- **Exercise details**: Which lines below fall between the one containing "Save individual selection (368, 1431)" and the one containing "toyota (252, 2517)"? Repeat them exactly, counting both of those lines, and add nothing else.

Data listing Start Marker

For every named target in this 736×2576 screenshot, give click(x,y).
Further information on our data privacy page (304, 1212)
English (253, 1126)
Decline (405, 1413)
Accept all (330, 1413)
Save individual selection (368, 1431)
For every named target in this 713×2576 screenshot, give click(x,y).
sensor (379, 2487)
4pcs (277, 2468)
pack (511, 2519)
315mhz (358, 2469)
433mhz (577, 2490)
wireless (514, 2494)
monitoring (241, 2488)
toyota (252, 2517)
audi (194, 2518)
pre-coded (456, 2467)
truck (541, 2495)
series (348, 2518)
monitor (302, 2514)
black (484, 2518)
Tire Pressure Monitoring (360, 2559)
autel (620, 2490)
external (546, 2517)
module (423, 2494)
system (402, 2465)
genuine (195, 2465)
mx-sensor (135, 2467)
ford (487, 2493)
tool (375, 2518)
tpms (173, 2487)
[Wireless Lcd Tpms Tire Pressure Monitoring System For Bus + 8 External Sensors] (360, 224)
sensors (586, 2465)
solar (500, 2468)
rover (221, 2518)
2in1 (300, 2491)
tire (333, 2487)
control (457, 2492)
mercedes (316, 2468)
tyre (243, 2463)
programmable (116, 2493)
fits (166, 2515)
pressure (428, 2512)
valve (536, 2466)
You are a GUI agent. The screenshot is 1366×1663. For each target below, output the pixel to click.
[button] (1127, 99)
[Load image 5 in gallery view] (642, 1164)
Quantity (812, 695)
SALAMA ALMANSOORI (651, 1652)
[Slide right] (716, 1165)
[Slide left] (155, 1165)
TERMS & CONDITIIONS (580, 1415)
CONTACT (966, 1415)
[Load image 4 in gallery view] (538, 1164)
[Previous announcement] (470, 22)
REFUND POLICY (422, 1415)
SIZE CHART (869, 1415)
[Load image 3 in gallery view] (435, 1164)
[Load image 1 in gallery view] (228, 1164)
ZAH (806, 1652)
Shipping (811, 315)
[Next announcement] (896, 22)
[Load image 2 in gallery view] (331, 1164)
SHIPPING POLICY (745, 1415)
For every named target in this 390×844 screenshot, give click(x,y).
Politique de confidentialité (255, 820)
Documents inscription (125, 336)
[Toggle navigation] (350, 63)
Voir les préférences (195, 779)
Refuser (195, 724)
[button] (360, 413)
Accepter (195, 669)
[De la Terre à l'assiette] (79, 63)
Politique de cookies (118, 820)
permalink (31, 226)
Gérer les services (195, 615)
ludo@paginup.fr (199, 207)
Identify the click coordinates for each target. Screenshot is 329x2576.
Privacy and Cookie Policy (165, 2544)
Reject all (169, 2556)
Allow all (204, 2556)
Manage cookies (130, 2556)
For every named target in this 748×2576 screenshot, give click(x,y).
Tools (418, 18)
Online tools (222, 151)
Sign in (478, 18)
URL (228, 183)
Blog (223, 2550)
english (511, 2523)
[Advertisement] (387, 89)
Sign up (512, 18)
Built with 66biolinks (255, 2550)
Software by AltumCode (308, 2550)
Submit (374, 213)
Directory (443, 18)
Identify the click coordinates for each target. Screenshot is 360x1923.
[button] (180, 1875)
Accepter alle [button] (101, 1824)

Data listing End Marker

- **Response**:
Save individual selection (368, 1431)
For every named target in this 713×2576 screenshot, give click(x,y).
sensor (379, 2487)
4pcs (277, 2468)
pack (511, 2519)
315mhz (358, 2469)
433mhz (577, 2490)
wireless (514, 2494)
monitoring (241, 2488)
toyota (252, 2517)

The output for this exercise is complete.